Antibiotics should be used for prophylaxis in hospitalized patients with cirrhosis and upper gastrointestinal bleeding. (Strength of Recommendation: A, based on consistent results from two meta-analyses and a cohort study.) Prophylaxis reduces all-cause mortality by 21%, as well as bacterial infections and rebleeding.
A 2011 meta-analysis of 12 randomized controlled trials involving 1,241 patients compared different types of antibiotic therapy vs. no intervention, placebo, or another antibiotic in adults with cirrhosis and upper gastrointestinal bleeding, regardless of etiology of cirrhosis or severity of disease.1 Antibiotics were administered alone or in combination, orally or intravenously, and included cephalosporins (e.g., intravenous cefotaxime [Claforan], 2 g three times per day for seven days), quinolones (e.g., oral ciprofloxacin, 500 mg per day for seven days), aminoglycosides, amoxicillin/clavulanate (Augmentin), and vancomycin. Compared with no intervention or placebo, antibiotic prophylaxis reduced all-cause mortality (12 trials, N = 1,241; relative risk [RR] = 0.79; 95% confidence interval [CI], 0.63 to 0.98), mortality from bacterial infections (six trials, N = 715; RR = 0.43; 95% CI, 0.19 to 0.97), and bacterial infections (12 trials, N = 1,241; RR = 0.36; 95% CI, 0.27 to 0.49). No antibiotic regimen was superior to the others, and the authors recommended basing the antibiotic choice on local resistance profiles and treatment cost. The studies included in the meta-analysis did not report adverse effects.

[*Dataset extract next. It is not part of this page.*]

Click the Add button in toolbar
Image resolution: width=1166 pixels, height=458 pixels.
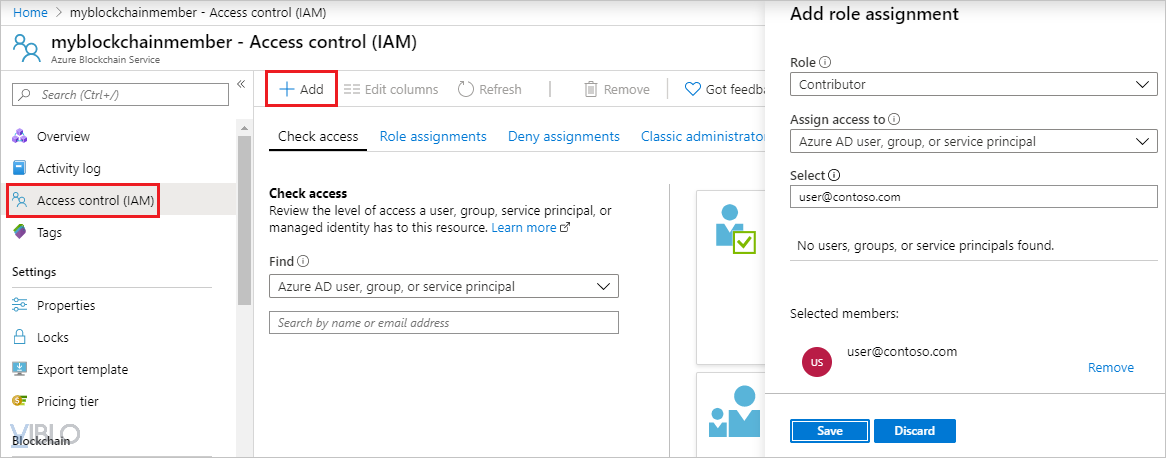coord(301,89)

A 2015 retrospective cohort study examined 235 patients with cirrhosis and acute peptic ulcer hemorrhage who were undergoing therapeutic upper endoscopy.2 Prophylactic intravenous ceftriaxone was administered to 88 of these patients at a dosage of 1 g immediately after endoscopy, then every 12 hours until discharge. Compared with the control group, the antibiotic group had a lower risk of bacterial infections, including bacteremia, spontaneous bacterial peritonitis, pneumonia, and urinary tract infections (hazard ratio [HR] = 0.38; 95% CI, 0.18 to 0.79), and a lower risk of rebleeding (HR = 0.08; 95% CI, 0.03 to 0.27). A subgroup analysis found that patients with decompensated cirrhosis in the antibiotic group had a lower in-hospital mortality rate (HR = 0.40; 95% CI, 0.17 to 0.90), but cirrhotic patients overall did not (HR = 0.58; 95% CI, 0.29 to 1.2).